Hello! I have a question about batch correction for single cell RNA sequencing (scRNAseq) experiments. I inherited scRNAseq data for wildtype and mutant mouse embryos. I thought that all samples were sequenced together, but I just discovered that all wildtype embryos were sequenced in one sequencing run, and mutant embryos were sequenced in a separate, later run. Does anyone know if it is possible to check and correct for batch effects in this scenario? My main concerns are 1) if I don't correct, expression differences between WTs and mutants may be due to batch effects, and 2) if I do correct using standard methods, real differences in expression between WTs and mutants may be lost. Any insight would be appreciated!
Batch is perfectly correleted with condition in your case, so no. My intuiton though is that illumina run won't contribute an appreciable batch effect.
@OP, please define "batch". Have the samples been prepared in different days, meaning the actual RNA extraction, cDNA synthesis, library prep or was that done together and just the sequencing itself on the Illumina machine was done on different days? The former is the batch effect source, the latter, as mentioned, not really.
That having said, there are two types of batch corrections in (sc)RNA-seq, the per-gene correction where you directly modify the counts and the per-cell corrections, in the sc context often called integration or anchoring. BOth are widely different, with different assumptions and aims, please describe what the analysis goal is.
I used the SCTransform function (method glmGamPoi) to normalize and scale counts before and after integration/anchoring. Below is my relevant R code. Filtering was done on individual samples prior to merging. My main goals are to 1) identify cell clusters in which the proportion of cells differs significantly between WTs and mutants and 2) identify differentially expressed genes between WTs and mutants using pseudo-bulk RNAseq analysis.

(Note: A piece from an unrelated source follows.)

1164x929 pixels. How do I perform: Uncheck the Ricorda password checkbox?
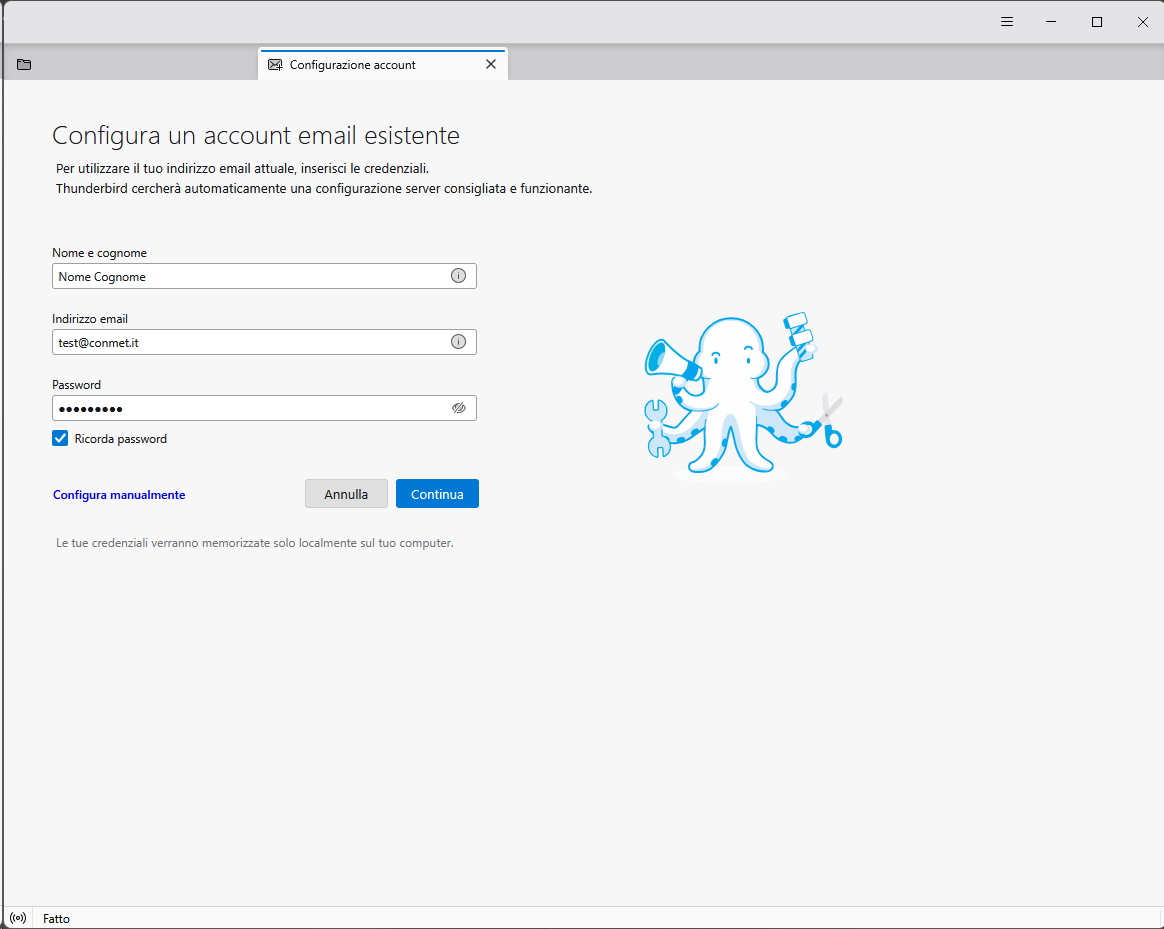(60, 438)
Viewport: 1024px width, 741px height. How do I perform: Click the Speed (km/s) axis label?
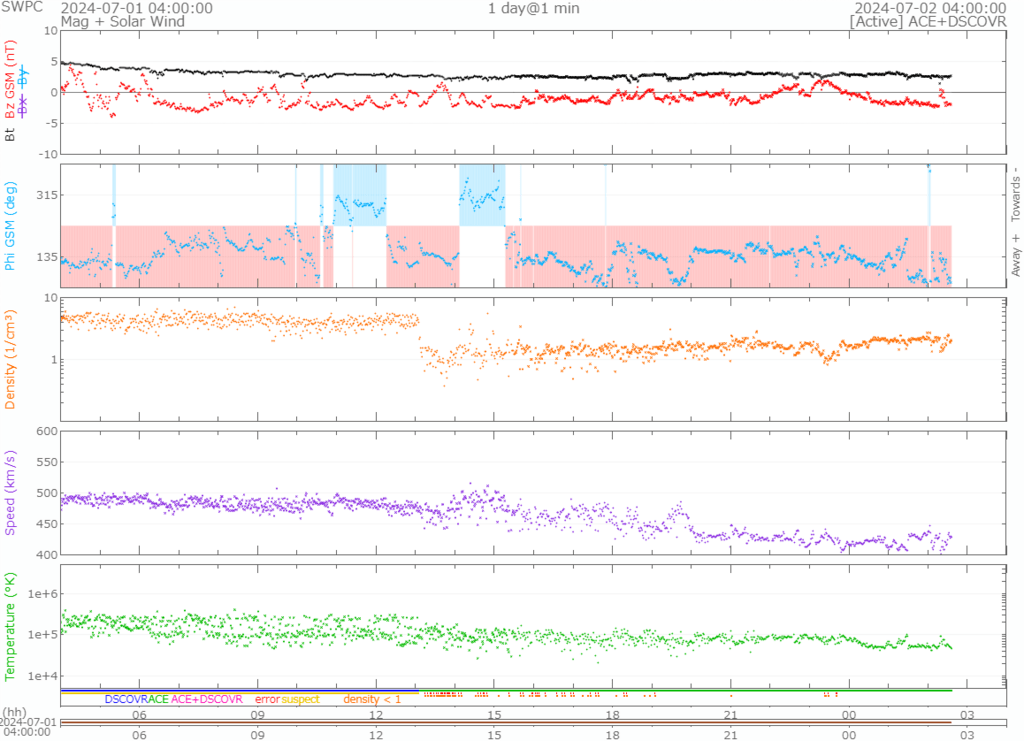(12, 492)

Oh yes, I should have clarified. Methods were the same, but all steps - dissection, RNA extraction, library prep, and sequencing - were performed at different times. Dissections and RNA extractions were done by the same lab members and library prep and sequencing were performed at the same core facility and using the same instruments (personnel probably varied).
So it’s perfectly confounded, meaning integration/anvhoring is the only thing you can do.